■ INSTRUCTIONS FOR THE TASK
Give back, word for word, the lines in the listing below from the one holding "Instruction: Go to next page with right arrow" down to the one holding "Given: Open 西部雄… contributor avatar", both ends included.

■ EXTRACTED DATA
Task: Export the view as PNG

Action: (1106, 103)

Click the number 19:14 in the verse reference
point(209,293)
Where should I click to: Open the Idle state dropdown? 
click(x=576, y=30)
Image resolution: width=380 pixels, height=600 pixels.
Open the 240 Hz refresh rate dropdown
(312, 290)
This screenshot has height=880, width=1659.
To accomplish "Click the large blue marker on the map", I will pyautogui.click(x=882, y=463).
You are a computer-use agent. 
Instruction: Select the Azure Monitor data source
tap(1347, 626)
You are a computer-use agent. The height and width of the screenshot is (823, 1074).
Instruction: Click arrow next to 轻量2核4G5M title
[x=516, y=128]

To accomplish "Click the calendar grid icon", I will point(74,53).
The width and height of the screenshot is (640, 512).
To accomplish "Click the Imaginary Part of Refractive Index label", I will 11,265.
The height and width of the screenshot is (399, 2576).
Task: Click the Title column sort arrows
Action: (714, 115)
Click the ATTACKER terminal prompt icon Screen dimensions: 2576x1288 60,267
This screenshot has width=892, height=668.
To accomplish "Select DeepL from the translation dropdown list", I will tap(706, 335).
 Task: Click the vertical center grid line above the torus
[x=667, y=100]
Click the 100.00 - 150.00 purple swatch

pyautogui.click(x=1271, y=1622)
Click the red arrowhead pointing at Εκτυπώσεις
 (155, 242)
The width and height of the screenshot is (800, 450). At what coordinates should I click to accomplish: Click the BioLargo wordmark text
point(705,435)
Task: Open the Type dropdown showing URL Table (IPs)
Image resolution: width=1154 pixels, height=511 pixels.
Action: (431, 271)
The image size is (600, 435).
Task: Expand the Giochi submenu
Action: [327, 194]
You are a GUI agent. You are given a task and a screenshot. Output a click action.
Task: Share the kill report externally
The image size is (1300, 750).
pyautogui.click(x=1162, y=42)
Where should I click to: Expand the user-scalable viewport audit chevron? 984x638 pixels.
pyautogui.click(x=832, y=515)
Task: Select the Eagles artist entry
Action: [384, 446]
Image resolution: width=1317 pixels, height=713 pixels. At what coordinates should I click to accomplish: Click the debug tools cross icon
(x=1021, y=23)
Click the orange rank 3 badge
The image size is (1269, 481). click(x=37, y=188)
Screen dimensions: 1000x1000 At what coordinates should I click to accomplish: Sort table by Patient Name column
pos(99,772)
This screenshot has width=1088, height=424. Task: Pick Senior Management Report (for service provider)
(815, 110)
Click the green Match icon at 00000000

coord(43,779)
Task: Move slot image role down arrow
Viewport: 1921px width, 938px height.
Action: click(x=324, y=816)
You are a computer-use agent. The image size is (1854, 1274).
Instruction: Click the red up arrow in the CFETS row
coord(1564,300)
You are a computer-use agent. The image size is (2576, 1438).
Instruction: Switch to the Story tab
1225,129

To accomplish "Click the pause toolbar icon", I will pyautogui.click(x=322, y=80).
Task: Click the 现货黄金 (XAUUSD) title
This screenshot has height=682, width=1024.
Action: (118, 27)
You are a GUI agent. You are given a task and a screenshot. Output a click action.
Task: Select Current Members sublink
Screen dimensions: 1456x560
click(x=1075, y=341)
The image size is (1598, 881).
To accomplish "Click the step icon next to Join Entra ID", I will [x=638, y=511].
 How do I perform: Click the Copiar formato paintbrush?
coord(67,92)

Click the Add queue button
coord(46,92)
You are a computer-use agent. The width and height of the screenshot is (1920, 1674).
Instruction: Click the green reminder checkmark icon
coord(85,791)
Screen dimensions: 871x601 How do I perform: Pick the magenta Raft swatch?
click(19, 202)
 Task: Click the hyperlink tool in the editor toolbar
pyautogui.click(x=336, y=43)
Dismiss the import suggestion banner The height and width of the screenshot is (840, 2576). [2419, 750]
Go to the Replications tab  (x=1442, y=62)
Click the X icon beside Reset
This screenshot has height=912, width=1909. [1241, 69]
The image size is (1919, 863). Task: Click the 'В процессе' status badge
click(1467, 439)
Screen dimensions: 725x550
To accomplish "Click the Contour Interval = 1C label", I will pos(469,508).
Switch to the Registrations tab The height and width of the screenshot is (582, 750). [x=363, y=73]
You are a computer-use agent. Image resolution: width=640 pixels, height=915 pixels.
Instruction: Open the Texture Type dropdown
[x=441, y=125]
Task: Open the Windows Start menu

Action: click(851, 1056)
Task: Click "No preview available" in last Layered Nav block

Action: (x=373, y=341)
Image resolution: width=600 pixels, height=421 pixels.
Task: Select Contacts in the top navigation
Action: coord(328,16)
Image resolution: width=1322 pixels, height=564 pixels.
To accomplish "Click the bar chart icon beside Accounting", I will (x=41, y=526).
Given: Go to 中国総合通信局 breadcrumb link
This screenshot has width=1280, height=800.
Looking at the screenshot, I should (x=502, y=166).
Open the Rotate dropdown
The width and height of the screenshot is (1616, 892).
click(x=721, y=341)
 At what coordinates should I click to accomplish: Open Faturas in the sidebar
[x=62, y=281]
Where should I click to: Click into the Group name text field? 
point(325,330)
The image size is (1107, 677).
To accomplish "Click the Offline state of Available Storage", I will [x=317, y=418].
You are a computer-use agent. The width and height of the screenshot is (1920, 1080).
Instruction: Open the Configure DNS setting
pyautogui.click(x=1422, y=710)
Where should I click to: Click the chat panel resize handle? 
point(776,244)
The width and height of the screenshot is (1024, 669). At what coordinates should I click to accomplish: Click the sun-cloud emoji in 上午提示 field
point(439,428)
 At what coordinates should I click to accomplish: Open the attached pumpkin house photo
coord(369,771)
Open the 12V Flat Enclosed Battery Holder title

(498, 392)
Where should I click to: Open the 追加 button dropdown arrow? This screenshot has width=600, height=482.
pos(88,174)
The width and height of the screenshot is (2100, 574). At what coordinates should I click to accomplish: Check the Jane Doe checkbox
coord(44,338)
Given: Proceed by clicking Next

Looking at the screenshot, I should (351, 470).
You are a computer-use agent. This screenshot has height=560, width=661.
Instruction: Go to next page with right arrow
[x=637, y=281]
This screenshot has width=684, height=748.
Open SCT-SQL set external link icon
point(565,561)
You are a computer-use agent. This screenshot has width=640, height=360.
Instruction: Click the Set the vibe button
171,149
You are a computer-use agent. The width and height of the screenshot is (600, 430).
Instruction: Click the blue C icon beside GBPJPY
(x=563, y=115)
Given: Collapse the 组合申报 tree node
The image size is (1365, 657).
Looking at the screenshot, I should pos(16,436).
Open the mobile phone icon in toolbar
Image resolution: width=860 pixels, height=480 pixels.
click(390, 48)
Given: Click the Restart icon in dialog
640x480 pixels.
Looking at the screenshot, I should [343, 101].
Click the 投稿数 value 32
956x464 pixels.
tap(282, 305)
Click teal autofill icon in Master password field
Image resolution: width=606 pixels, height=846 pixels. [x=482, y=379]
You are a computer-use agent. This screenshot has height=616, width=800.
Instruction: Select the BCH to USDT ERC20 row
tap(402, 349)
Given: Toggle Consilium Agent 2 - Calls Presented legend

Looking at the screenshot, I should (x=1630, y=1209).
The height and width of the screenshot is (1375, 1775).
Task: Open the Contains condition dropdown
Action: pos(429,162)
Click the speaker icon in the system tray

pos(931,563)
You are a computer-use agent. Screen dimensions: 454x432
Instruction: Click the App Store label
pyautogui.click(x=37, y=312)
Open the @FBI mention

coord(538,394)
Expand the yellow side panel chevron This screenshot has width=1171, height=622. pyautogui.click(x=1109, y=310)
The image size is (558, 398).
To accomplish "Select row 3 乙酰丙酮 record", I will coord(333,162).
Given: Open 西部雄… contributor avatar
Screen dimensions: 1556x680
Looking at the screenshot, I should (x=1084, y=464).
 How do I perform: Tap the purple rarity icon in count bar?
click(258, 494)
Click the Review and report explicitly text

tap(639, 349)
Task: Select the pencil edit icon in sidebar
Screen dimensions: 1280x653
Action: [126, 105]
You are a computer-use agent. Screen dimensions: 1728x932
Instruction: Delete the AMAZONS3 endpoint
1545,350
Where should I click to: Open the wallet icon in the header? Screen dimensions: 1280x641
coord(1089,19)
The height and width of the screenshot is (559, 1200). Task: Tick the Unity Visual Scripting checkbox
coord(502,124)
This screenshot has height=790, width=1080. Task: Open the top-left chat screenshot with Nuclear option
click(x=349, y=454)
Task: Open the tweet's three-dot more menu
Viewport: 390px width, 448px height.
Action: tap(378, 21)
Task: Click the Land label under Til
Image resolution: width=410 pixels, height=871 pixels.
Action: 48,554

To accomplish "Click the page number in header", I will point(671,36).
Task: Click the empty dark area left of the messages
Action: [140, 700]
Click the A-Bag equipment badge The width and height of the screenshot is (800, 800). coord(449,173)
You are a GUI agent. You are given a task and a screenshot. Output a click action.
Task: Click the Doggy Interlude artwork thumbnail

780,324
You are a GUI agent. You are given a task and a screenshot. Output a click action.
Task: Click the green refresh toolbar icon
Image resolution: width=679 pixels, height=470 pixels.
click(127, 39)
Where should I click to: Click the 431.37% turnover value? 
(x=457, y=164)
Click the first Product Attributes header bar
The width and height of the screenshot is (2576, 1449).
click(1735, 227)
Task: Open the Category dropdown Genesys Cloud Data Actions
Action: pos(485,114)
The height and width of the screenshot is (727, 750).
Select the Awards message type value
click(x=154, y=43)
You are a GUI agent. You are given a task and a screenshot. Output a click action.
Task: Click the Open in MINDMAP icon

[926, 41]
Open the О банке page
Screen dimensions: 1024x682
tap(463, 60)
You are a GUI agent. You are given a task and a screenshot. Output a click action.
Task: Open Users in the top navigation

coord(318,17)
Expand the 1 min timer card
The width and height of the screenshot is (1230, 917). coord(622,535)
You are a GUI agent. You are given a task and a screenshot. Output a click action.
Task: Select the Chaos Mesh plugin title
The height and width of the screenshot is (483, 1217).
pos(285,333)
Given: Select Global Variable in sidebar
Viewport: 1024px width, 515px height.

■ ANSWER TO THE PROBLEM
Instruction: Go to next page with right arrow
[x=637, y=281]
This screenshot has width=684, height=748.
Open SCT-SQL set external link icon
point(565,561)
You are a computer-use agent. This screenshot has width=640, height=360.
Instruction: Click the Set the vibe button
171,149
You are a computer-use agent. The width and height of the screenshot is (600, 430).
Instruction: Click the blue C icon beside GBPJPY
(x=563, y=115)
Given: Collapse the 组合申报 tree node
The image size is (1365, 657).
Looking at the screenshot, I should pos(16,436).
Open the mobile phone icon in toolbar
Image resolution: width=860 pixels, height=480 pixels.
click(390, 48)
Given: Click the Restart icon in dialog
640x480 pixels.
Looking at the screenshot, I should [343, 101].
Click the 投稿数 value 32
956x464 pixels.
tap(282, 305)
Click teal autofill icon in Master password field
Image resolution: width=606 pixels, height=846 pixels. [x=482, y=379]
You are a computer-use agent. This screenshot has height=616, width=800.
Instruction: Select the BCH to USDT ERC20 row
tap(402, 349)
Given: Toggle Consilium Agent 2 - Calls Presented legend

Looking at the screenshot, I should (x=1630, y=1209).
The height and width of the screenshot is (1375, 1775).
Task: Open the Contains condition dropdown
Action: pos(429,162)
Click the speaker icon in the system tray

pos(931,563)
You are a computer-use agent. Screen dimensions: 454x432
Instruction: Click the App Store label
pyautogui.click(x=37, y=312)
Open the @FBI mention

coord(538,394)
Expand the yellow side panel chevron This screenshot has width=1171, height=622. pyautogui.click(x=1109, y=310)
The image size is (558, 398).
To accomplish "Select row 3 乙酰丙酮 record", I will coord(333,162).
Given: Open 西部雄… contributor avatar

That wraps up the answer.